My experience has been somewhat different. The screen-caps
I work with include some standard Windows install stuff,
some configuration dialogs in Windows and other operating
systems, some error message windows/boxes from any-and-all
of those systems, and some screens from other companies'
products, where our product integrates with theirs.
That means, they come in all sizes and shapes and ,
ninety-nine times out of a hundred, the window (error
message, dialog box, etc.) doesn't have any resizing
handles and so cannot be resized BEFORE the screen-cap
is taken.
I occasionally get lucky and (with a bitmap program)
tinker a screen-shot into a state where it looks clear
and clean in PDF on my 1600 x 1200 display, AND on my
neighbor's 800 x 600 display, AND on our in-house laser
printers (several kinds), AND when commercially printed
and bound. Not very often.
Mostly, the lettering will suffer, especially when the
message window is wide, requiring a lot of shrinking
to fit it on my 7.5 x 9-inch page format (minus margins,
of course). For me, it worked out that the time and
frustration I'd spend on tweaking the bitmap characteristics
and then trying it out at two or three screen resolutions
and on a BW and a color laser printer... took as much
out of me as just slapping together a duplicate
of it in Visio. Also, if the screen changes slightly
before product release, it's simple to tweak the
text and re-save. If a bitmap screenshot needed a lot
of massaging in a bitmap editor, then the revised one will
need it all over again.
As I said, when there are decorative graphical elements
in a window (mostly, little theme pictures, like
the globe and computer, or like the shredded-window icon)
then I just copy those in as small bitmaps within my vector
drawing. I don't try to re-invent those wheels. I don't
care if the windoze logo happens to get smudgy and
pixellated at some resolutions, as long as the text
and the bounding boxes are razor sharp, cuz
the text contains the info that the customer needs.

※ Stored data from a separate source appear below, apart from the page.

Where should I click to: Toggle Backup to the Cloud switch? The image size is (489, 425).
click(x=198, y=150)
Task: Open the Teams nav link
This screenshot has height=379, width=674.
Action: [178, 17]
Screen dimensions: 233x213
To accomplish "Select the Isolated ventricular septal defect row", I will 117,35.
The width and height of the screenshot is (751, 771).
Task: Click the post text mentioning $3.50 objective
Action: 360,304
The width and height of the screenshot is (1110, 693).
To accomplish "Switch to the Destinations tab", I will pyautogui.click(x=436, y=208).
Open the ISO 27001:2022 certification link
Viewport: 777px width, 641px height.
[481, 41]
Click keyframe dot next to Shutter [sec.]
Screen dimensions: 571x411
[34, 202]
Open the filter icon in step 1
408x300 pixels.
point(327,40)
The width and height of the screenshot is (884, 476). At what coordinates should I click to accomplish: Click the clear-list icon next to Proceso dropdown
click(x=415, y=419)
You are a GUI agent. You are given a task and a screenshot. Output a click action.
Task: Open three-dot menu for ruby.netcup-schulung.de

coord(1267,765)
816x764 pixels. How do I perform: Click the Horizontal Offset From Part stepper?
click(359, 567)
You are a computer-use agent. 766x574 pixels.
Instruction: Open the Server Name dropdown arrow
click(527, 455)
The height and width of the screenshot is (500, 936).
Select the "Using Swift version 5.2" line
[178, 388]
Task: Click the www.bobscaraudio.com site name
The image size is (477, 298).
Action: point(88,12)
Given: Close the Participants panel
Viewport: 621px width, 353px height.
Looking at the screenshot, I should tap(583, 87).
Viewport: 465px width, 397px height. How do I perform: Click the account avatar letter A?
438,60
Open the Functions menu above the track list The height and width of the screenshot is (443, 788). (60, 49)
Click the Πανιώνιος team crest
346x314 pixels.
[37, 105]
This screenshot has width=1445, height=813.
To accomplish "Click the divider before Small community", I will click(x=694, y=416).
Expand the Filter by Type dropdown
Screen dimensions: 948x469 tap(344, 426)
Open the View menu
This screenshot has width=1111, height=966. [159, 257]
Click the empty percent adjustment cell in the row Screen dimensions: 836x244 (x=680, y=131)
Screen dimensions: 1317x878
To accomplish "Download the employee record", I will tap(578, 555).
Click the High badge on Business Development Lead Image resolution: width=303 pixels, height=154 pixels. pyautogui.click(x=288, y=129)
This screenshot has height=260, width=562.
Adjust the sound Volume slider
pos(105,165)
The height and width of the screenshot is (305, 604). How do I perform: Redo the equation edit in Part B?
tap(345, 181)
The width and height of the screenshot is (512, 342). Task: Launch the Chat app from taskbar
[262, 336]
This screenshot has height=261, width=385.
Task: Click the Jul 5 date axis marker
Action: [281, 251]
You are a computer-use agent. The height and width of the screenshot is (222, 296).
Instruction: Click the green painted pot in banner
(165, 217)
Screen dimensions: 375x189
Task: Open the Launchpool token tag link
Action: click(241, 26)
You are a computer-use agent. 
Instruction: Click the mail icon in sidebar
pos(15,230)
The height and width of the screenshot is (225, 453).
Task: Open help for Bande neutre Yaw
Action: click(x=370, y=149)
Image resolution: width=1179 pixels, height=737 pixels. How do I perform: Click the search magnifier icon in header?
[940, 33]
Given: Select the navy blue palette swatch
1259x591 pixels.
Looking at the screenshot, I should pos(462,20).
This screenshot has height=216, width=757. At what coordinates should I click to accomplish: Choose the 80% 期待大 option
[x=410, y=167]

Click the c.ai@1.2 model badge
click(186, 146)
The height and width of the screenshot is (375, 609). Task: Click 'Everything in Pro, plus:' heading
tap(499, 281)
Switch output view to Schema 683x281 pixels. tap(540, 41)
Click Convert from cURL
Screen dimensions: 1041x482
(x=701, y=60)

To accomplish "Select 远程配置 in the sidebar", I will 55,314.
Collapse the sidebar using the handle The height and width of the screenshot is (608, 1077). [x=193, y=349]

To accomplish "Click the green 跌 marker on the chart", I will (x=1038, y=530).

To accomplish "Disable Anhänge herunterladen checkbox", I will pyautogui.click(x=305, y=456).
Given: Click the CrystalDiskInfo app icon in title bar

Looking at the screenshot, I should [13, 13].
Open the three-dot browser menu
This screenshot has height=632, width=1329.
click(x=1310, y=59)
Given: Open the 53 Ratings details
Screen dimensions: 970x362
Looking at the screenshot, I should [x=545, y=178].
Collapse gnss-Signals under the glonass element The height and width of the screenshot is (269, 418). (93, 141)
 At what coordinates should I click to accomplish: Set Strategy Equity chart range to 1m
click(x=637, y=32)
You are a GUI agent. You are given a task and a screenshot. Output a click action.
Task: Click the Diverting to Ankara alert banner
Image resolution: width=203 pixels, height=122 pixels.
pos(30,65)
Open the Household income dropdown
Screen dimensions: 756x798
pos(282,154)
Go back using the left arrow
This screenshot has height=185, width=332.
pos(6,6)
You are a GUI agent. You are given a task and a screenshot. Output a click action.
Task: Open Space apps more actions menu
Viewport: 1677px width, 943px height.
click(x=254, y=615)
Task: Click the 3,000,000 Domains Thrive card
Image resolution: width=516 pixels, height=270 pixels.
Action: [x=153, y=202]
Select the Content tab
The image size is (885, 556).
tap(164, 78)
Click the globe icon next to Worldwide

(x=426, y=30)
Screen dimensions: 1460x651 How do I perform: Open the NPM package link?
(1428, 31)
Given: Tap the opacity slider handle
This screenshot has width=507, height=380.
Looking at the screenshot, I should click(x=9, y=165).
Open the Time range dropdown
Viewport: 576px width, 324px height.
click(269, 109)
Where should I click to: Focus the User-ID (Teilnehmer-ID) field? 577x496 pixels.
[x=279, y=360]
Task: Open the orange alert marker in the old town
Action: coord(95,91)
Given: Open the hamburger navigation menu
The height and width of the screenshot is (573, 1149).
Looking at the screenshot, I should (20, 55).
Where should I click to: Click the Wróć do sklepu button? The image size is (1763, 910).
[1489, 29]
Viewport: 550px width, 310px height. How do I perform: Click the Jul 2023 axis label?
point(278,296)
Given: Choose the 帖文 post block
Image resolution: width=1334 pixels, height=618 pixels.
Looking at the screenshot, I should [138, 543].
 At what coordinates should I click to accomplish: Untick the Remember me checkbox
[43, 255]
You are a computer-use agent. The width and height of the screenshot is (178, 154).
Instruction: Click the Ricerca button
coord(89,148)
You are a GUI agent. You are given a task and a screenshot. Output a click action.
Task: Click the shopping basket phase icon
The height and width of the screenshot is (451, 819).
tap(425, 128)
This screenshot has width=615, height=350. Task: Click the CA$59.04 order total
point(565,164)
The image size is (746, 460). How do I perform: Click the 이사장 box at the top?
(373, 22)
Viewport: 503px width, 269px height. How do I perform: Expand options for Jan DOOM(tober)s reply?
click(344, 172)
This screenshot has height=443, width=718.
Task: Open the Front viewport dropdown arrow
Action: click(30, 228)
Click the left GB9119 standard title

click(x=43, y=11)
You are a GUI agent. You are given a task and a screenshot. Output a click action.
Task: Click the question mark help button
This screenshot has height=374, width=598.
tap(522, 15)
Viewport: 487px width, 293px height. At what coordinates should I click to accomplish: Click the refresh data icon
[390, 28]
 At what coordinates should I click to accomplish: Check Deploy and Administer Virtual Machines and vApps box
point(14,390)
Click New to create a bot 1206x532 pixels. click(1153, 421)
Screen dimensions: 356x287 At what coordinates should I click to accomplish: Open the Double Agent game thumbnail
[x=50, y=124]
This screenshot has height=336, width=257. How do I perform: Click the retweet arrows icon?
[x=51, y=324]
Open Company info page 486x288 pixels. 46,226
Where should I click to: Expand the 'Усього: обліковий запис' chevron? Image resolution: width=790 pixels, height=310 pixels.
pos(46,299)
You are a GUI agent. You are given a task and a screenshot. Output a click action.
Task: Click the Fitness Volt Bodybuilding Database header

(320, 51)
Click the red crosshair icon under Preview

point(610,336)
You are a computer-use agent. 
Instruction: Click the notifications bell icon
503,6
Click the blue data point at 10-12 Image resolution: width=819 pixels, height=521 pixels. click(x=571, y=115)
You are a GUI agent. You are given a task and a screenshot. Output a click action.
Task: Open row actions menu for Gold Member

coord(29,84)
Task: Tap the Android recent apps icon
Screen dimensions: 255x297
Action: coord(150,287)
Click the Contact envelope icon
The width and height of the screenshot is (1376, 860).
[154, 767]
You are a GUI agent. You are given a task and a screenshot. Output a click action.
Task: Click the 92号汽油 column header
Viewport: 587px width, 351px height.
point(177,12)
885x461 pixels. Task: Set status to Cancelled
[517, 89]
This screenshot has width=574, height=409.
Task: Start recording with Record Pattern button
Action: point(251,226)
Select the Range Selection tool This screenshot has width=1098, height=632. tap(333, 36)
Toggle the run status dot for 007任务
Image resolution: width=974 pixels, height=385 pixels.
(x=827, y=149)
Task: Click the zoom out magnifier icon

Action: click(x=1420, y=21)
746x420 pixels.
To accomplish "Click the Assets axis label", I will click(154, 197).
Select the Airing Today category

The rest is just meant to look familiar enough that
they recognize what screen they're on.
The argument that an imperfect rendering of the
interface elements will distract and confuse the user
seems to be countered as follows.
Many of us need to show fairly standard activities
that nevertheless are partly at the mercy of the
particular status of the user's computer.
You can show the reader the process of verifying or
enabling/disabling, or removing a driver from Windows,
for example, but you can't show him exactly what he
will see on his screen when he opens the "Devices"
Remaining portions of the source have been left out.